** MATERIAL SHOWN follows **

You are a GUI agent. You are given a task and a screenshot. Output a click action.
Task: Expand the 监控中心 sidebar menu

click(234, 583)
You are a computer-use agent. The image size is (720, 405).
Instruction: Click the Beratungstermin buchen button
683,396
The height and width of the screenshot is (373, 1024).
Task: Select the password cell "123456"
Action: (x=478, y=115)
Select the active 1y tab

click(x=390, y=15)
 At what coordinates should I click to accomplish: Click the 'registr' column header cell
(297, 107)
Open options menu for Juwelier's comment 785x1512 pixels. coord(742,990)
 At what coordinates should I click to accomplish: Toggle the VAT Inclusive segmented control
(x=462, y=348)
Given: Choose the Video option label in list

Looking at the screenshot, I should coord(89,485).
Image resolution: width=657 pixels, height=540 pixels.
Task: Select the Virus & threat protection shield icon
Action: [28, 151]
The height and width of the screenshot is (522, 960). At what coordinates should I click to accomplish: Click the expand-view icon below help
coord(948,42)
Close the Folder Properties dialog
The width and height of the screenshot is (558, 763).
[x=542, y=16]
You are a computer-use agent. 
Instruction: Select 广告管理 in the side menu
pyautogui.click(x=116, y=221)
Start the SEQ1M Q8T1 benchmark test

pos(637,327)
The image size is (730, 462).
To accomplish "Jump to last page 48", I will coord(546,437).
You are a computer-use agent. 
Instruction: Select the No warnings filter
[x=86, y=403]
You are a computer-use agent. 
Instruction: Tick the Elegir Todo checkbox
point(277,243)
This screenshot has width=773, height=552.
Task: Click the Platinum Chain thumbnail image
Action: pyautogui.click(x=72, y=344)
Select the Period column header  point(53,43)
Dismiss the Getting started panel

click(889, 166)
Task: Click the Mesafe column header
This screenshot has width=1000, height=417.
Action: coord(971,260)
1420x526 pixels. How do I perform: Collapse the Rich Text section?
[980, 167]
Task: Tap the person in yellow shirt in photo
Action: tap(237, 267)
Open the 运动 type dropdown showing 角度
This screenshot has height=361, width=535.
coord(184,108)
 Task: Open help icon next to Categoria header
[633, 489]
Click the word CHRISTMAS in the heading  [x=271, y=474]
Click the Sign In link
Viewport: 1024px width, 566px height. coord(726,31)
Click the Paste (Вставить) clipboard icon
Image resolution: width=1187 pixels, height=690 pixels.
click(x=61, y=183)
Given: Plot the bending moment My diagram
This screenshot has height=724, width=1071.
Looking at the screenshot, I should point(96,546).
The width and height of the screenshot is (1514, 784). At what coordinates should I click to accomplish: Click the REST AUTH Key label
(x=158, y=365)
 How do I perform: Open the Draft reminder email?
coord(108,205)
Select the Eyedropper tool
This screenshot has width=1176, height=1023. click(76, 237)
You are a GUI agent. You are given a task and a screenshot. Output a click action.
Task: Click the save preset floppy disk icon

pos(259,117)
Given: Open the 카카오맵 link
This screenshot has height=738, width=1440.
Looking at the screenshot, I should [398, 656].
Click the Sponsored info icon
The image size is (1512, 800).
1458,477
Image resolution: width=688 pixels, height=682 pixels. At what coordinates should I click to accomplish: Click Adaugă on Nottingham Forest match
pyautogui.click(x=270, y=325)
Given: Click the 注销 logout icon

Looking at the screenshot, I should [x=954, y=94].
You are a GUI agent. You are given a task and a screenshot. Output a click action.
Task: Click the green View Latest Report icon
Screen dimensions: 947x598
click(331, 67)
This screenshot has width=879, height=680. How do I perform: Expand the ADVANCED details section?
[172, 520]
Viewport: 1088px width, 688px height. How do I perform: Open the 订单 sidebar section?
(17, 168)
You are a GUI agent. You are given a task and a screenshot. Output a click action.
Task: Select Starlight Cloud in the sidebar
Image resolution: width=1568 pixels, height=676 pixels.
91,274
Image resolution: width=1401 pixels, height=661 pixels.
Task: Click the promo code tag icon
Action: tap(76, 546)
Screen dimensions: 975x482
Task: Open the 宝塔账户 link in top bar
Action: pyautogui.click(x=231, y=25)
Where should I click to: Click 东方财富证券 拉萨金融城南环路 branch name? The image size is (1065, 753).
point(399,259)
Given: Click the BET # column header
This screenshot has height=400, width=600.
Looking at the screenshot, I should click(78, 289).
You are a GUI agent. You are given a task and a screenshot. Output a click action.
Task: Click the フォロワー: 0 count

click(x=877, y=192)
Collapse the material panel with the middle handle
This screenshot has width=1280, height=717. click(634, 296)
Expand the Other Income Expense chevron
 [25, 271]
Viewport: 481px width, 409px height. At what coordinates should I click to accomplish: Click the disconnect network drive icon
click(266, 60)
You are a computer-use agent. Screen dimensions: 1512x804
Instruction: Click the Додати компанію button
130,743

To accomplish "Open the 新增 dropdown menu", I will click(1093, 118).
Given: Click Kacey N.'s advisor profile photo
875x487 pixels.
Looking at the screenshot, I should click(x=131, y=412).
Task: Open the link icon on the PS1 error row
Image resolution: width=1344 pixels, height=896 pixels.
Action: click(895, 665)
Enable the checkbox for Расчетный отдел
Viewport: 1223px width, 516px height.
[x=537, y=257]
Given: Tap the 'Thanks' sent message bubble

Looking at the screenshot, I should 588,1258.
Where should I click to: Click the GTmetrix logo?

** End of MATERIAL SHOWN **

Please return all of the entries shown above, exactly as they stand.

You are a GUI agent. You are given a task and a screenshot. Output a click action.
Task: Expand the 监控中心 sidebar menu

click(234, 583)
You are a computer-use agent. The image size is (720, 405).
Instruction: Click the Beratungstermin buchen button
683,396
The height and width of the screenshot is (373, 1024).
Task: Select the password cell "123456"
Action: (x=478, y=115)
Select the active 1y tab

click(x=390, y=15)
 At what coordinates should I click to accomplish: Click the 'registr' column header cell
(297, 107)
Open options menu for Juwelier's comment 785x1512 pixels. coord(742,990)
 At what coordinates should I click to accomplish: Toggle the VAT Inclusive segmented control
(x=462, y=348)
Given: Choose the Video option label in list

Looking at the screenshot, I should coord(89,485).
Image resolution: width=657 pixels, height=540 pixels.
Task: Select the Virus & threat protection shield icon
Action: [28, 151]
The height and width of the screenshot is (522, 960). At what coordinates should I click to accomplish: Click the expand-view icon below help
coord(948,42)
Close the Folder Properties dialog
The width and height of the screenshot is (558, 763).
[x=542, y=16]
You are a computer-use agent. 
Instruction: Select 广告管理 in the side menu
pyautogui.click(x=116, y=221)
Start the SEQ1M Q8T1 benchmark test

pos(637,327)
The image size is (730, 462).
To accomplish "Jump to last page 48", I will coord(546,437).
You are a computer-use agent. 
Instruction: Select the No warnings filter
[x=86, y=403]
You are a computer-use agent. 
Instruction: Tick the Elegir Todo checkbox
point(277,243)
This screenshot has width=773, height=552.
Task: Click the Platinum Chain thumbnail image
Action: pyautogui.click(x=72, y=344)
Select the Period column header  point(53,43)
Dismiss the Getting started panel

click(889, 166)
Task: Click the Mesafe column header
This screenshot has width=1000, height=417.
Action: coord(971,260)
1420x526 pixels. How do I perform: Collapse the Rich Text section?
[980, 167]
Task: Tap the person in yellow shirt in photo
Action: tap(237, 267)
Open the 运动 type dropdown showing 角度
This screenshot has height=361, width=535.
coord(184,108)
 Task: Open help icon next to Categoria header
[633, 489]
Click the word CHRISTMAS in the heading  [x=271, y=474]
Click the Sign In link
Viewport: 1024px width, 566px height. coord(726,31)
Click the Paste (Вставить) clipboard icon
Image resolution: width=1187 pixels, height=690 pixels.
click(x=61, y=183)
Given: Plot the bending moment My diagram
This screenshot has height=724, width=1071.
Looking at the screenshot, I should point(96,546).
The width and height of the screenshot is (1514, 784). At what coordinates should I click to accomplish: Click the REST AUTH Key label
(x=158, y=365)
 How do I perform: Open the Draft reminder email?
coord(108,205)
Select the Eyedropper tool
This screenshot has width=1176, height=1023. click(76, 237)
You are a GUI agent. You are given a task and a screenshot. Output a click action.
Task: Click the save preset floppy disk icon

pos(259,117)
Given: Open the 카카오맵 link
This screenshot has height=738, width=1440.
Looking at the screenshot, I should [398, 656].
Click the Sponsored info icon
The image size is (1512, 800).
1458,477
Image resolution: width=688 pixels, height=682 pixels. At what coordinates should I click to accomplish: Click Adaugă on Nottingham Forest match
pyautogui.click(x=270, y=325)
Given: Click the 注销 logout icon

Looking at the screenshot, I should [x=954, y=94].
You are a GUI agent. You are given a task and a screenshot. Output a click action.
Task: Click the green View Latest Report icon
Screen dimensions: 947x598
click(331, 67)
This screenshot has width=879, height=680. How do I perform: Expand the ADVANCED details section?
[172, 520]
Viewport: 1088px width, 688px height. How do I perform: Open the 订单 sidebar section?
(17, 168)
You are a GUI agent. You are given a task and a screenshot. Output a click action.
Task: Select Starlight Cloud in the sidebar
Image resolution: width=1568 pixels, height=676 pixels.
91,274
Image resolution: width=1401 pixels, height=661 pixels.
Task: Click the promo code tag icon
Action: tap(76, 546)
Screen dimensions: 975x482
Task: Open the 宝塔账户 link in top bar
Action: pyautogui.click(x=231, y=25)
Where should I click to: Click 东方财富证券 拉萨金融城南环路 branch name? The image size is (1065, 753).
point(399,259)
Given: Click the BET # column header
This screenshot has height=400, width=600.
Looking at the screenshot, I should click(78, 289).
You are a GUI agent. You are given a task and a screenshot. Output a click action.
Task: Click the フォロワー: 0 count

click(x=877, y=192)
Collapse the material panel with the middle handle
This screenshot has width=1280, height=717. click(634, 296)
Expand the Other Income Expense chevron
 [25, 271]
Viewport: 481px width, 409px height. At what coordinates should I click to accomplish: Click the disconnect network drive icon
click(266, 60)
You are a computer-use agent. Screen dimensions: 1512x804
Instruction: Click the Додати компанію button
130,743

To accomplish "Open the 新增 dropdown menu", I will click(1093, 118).
Given: Click Kacey N.'s advisor profile photo
875x487 pixels.
Looking at the screenshot, I should click(x=131, y=412).
Task: Open the link icon on the PS1 error row
Image resolution: width=1344 pixels, height=896 pixels.
Action: click(895, 665)
Enable the checkbox for Расчетный отдел
Viewport: 1223px width, 516px height.
[x=537, y=257]
Given: Tap the 'Thanks' sent message bubble

Looking at the screenshot, I should 588,1258.
Where should I click to: Click the GTmetrix logo?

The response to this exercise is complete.